I went on vacation to San Fancisco, which was cool. I got to spend New Year’s Eve at a Dresden Dolls concert. Nothing will ever top that. New Year’s is basically ruined for me.
After that, I spent 20 days in Pasadena living with my younger brother. He had school so that meant that my time each day was divided in 6 hours of coding (on a 13″ display BTW) and then watching movies/going somewhere when he got home. Sometimes, I even got to code after he was asleep.
I decided to start working on an implementation of the Delaunay triangulation. This is the first algorithm that I need in order to develop my somewhat long term plan for a mobile app. This led me through many paths. I made many stupid mistakes
First off, my C++-foo was weak. I bumped into double-free errors, operator overloading hell (I will never overload operators in C++ ever again.) and not-so-smart planning.
I spent some time implementing the Graham Scan for the convex hull. I don’t know why I did that but the algorithm is very simple; basically a quicksort over the relative angle to some point.
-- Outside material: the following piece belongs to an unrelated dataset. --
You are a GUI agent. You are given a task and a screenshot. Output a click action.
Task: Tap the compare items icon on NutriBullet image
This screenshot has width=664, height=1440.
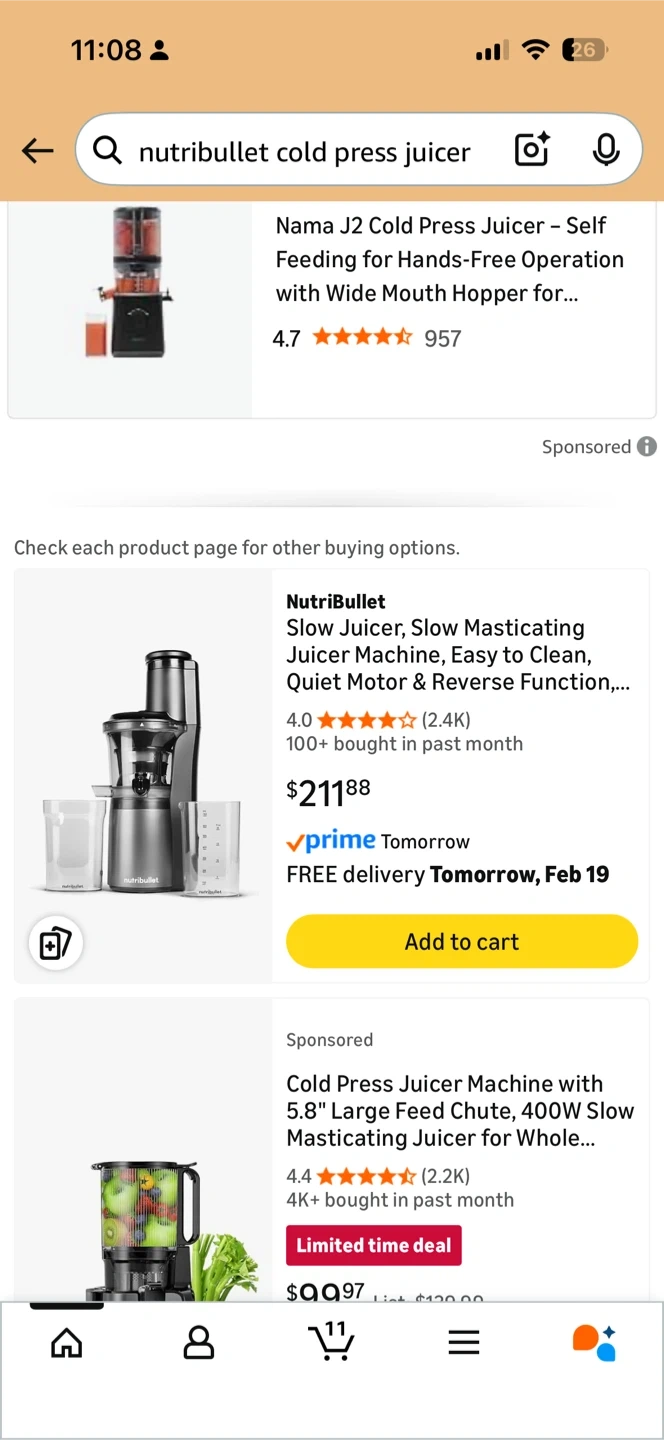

To micro-optimize, “Some point” should be the lowest point so that you can use the cosine and not calculate the angle.
Everything was fun and games until I started to implement the simple incremental Delaunay algorithm, which in it’s more naive form is around O(n^2).
The first problem was that my planning was bad, I was coding as I went and never stopped to test as long as the code sort of worked. After some time I started having truly random segmentation faults and access errors that were too hard to track down because my data structure was stupid, and they were hard to reproduce. My data structure was basically a list of vertices and edges; which is fine for things like the convex hull but for something like Delaunay you need more topological information.
I was too stubborn to refactor and implement a smarter data structure so I started writing tests using google-test. That fixed a couple of things but the problem was more fundamental.
Since I’ve been in Mexico my direction has changed somewhat. I am back at school and I am taking only programming courses. They all have a particular site with homeworks/assignments so I can finish school from Seattle since I’m leaving almost a month early.
I also started working on a really interesting project involving Voxels for the institute of astronomy.
I spent about a week investigating Voxel libraries / formats to see what I can use.
For polygonal meshes, you can just roll an OBJ loader (if they’re static) and use OpenGL. For volumetric data, there seems to be a bunch of formats and libraries, basically one for every research lab/game. I eventually decided to do everything from scratch keeping an eye on modularity for when (and if) I need something more sophisticated.
This week has been bureaucratic hell. I have been busy with the J-1 Visa application and it hasn’t been pleasant. My coding has also been very bureaucratic. First off; I started to learn Visual Studio for C++. Which isn’t very great until you discover Visual Assist (which is expensive, but I’m using the trial version). After that, and also after installing a package for Emacs emulation, it becomes something pretty close to the perfect IDE for C++. One thing that I was very enthusiastic about was that VS has macros. They are unusably slow, especially when visual assist activated, and they don’t work with C-u as in Emacs. Also, copy pasting from other programs, though rare to use, doesn’t work with Emacs emulation. Basically I have been using 90% VS with 10% emacs for macros, copy/paste and editing makefiles. The reason for this is that I am guessing that at Microsoft you pretty much need to use Visual Studio. I’ m not sure but it’s a good thing to start learning now.
That leads me to CMake. Since I want my projects to be cross-platform, I had to learn CMake. I’m almost happy with it but it took me some time to learn it well enough. I still have much to learn about CMake and I have been tempted to switch to SCons, but Cmake seems to be a better choice.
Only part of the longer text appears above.